Kredi kartı ile yapılan taksitlendirme işleminin 12.TİCARİ ALACAKLAR hesap grubu içerisinde izlenmesi, hem Tekdüzen Hesap Planı hem de muhasebeden elde edilen bilgilerin doğruluğu açısından daha uygun olacaktır. Kredi kartı karşılığında yapılan satış sonucunda alınan fiş bir değer kaybına uğraması nedeniyle,
127 DİĞER TİCARİ ALACAKLAR,
127.01 Kredi kartı slipleri,
127.01.01…..X Bankası ……. gibi alt grup hesaplarında izlemek mümkündür.
Bu düzenlemeye rağmen mükelleflerin 120. ALICILAR Hesabını Kullanmaları halinde vergi usul kanunu hükmü çerçevesinde işlem yapılması gerekir.
- Kurumlarca elde edilen menkul sermaye iratlarını Gelir Tablosunun “F- Diğer Faaliyetlerden Olağan Gelir ve Karlar” bölümünde göstermeyen veya farklı bir başlık altında gösteren mükellefler adına özel usulsüzlük cezası kesileceği[5].
- Kurumlar vergisi beyannamesi ekinde verilen temel mali tabloların muhasebe standartlarına ve tek düzen muhasebe sistemine uymaması, önceki dönem sütunlarının doldurulmaması nedeniyle bu hali ile bilanço esasına göre defter tutan mükelleflerin beyanname eki gelir tablosu ve bilançolarını karşılaştırmalı olarak düzenlemesi ve bunlara ait dipnotların gösterilmesinin mevzuat gereği olduğu, mali tablolara ilişkin usul ve esaslara uymayan yükümlü adına kesilen özel usulsüzlük cezasında kesilmesi gerektiği[6]
V.SONUÇ;
Bilanço usulünde defter tutan gerçek ve tüzel kişilere ait teşebbüs ve işletmelerin Muhasebe Sistemi Uygulama Genel Tebliğleri ile getirilen tek düzen hesap planına ve bunun yanında temel mali tabloların düzenleme ilkelerine ve Tekdüzen Hesap Çerçevesi Hesap Planı ve İşleyişine riayet edilmesi gerekir. Bu belirlenen usul ve esaslara uyulmaması halinde Vergi Usul Kanununun 353.maddesinin 6.fıkrası gereği, muhalefet edilen her takvim yılı için ayrı ayrı Özel Usulsüzlük Cezası kesilmesi gerekecektir.
[1] 26.12.1992 tarih ve Mükerrer 21447 sayılı Resmi Gazete’de yayınlanmıştır.
[2] 1.1.2006’dan itibaren geçerli olmak üzere 354 Sıra No’lu V.U.K Genel Tebliği.

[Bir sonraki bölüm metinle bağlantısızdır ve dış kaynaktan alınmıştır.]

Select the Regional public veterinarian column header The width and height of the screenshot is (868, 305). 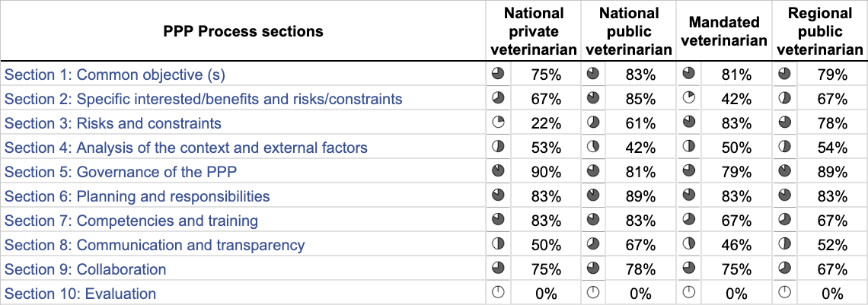(819, 31)
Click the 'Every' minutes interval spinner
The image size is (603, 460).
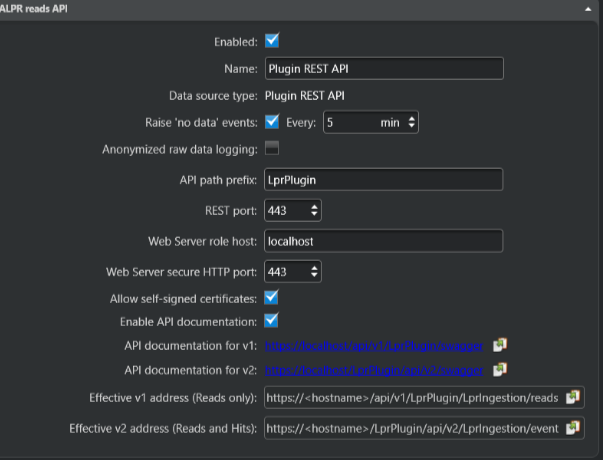click(x=411, y=123)
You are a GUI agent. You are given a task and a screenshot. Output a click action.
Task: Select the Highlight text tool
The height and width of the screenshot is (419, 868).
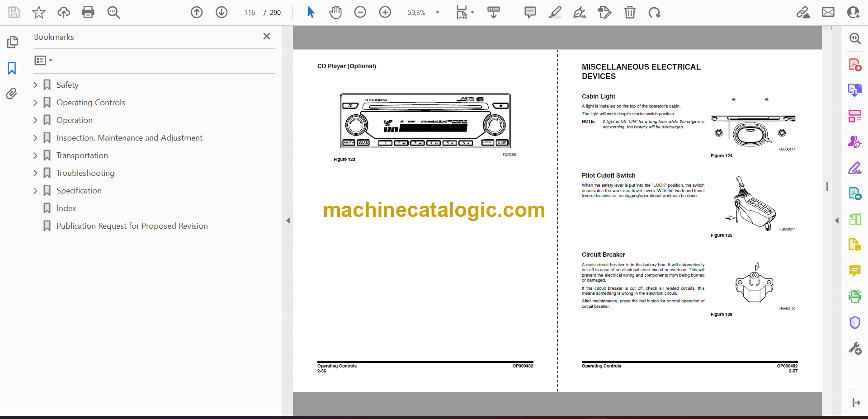(555, 12)
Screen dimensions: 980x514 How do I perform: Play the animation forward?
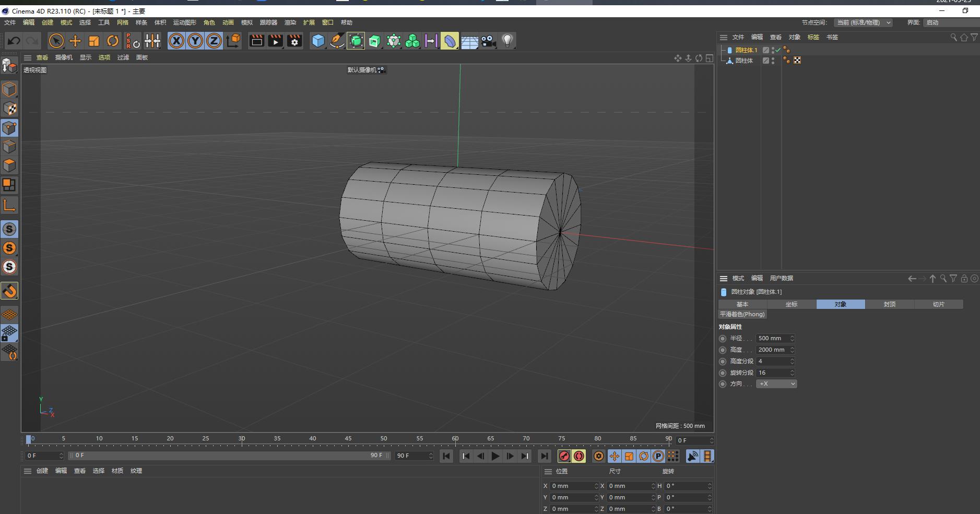pos(495,456)
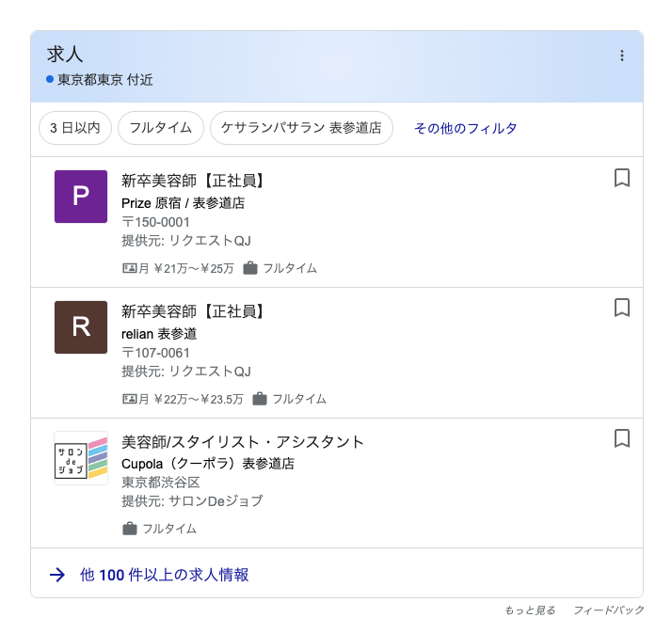Save the relian 表参道 job with bookmark
The image size is (672, 634).
[x=621, y=308]
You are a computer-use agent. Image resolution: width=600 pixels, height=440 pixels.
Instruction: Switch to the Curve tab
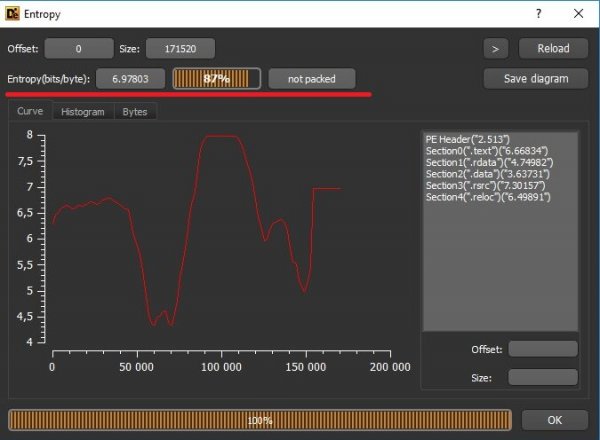(x=30, y=112)
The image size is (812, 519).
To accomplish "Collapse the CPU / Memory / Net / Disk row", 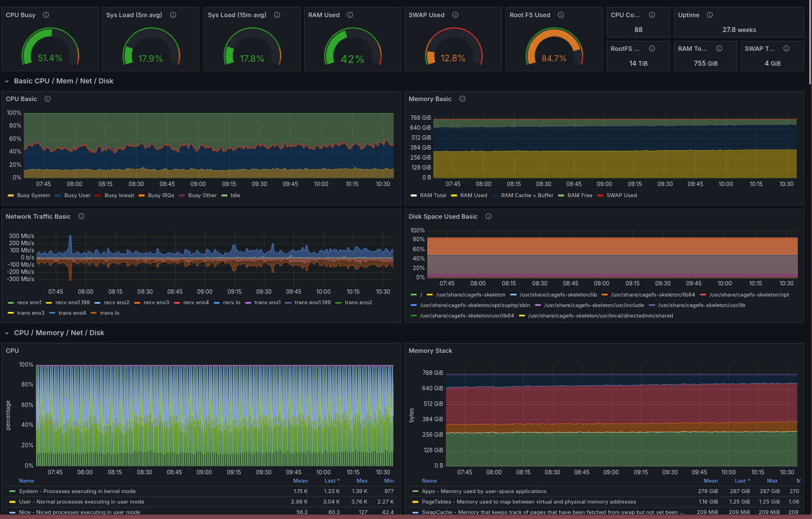I will coord(7,333).
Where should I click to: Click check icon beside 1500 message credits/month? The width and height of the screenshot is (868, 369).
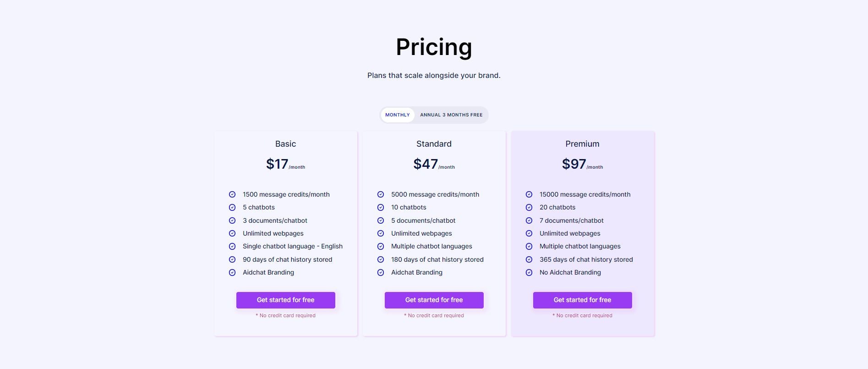pos(232,194)
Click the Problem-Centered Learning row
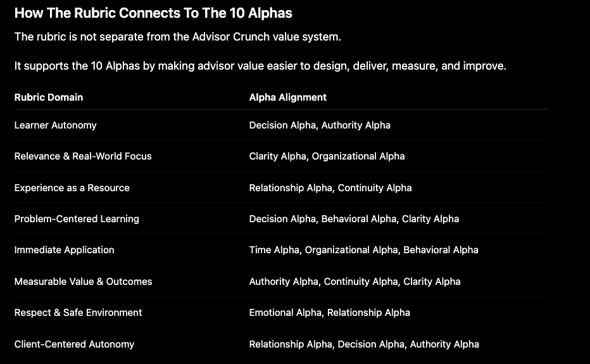Viewport: 590px width, 364px height. (x=282, y=218)
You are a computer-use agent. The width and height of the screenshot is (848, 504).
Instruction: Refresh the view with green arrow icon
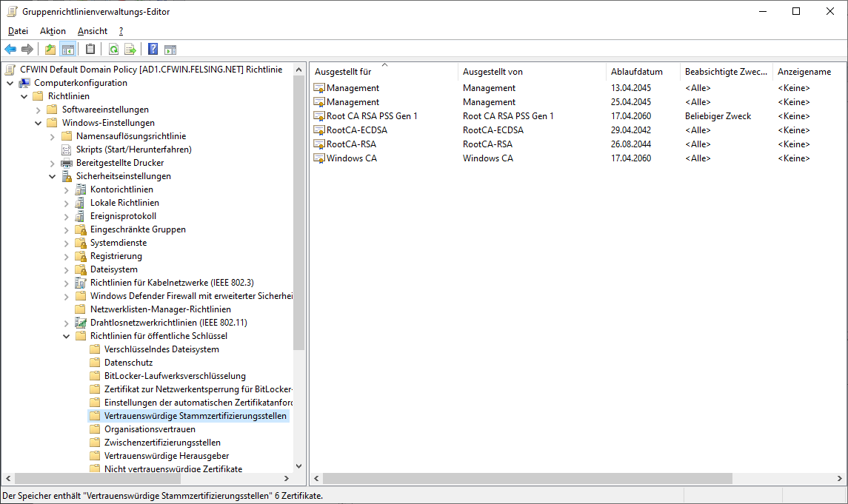point(113,50)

[3] Gelirler Genel Müdürlüğünün 06.05.1997 tarih ve B.07.0.GEL.0.30/3025-353-487/18449 sayılı yazıları.
[4] Bursa Valiliği Defterdarlık Gelir Müdürlüğünün 01.07.2003 tarih ve B.07.4.DEF.0.16.11/VUK:190-03-23 sayılı yazıları
[5] Gelirler Genel Müdürlüğünün 08.12.2003 tarih ve B.07.0.GEL.0.31/3186-4-51925 sayılı yazıları
[6] Danıştay, Esas No : 1997/753, Karar No : 1998/2841 ve 02.07.1998 tarihli kararı.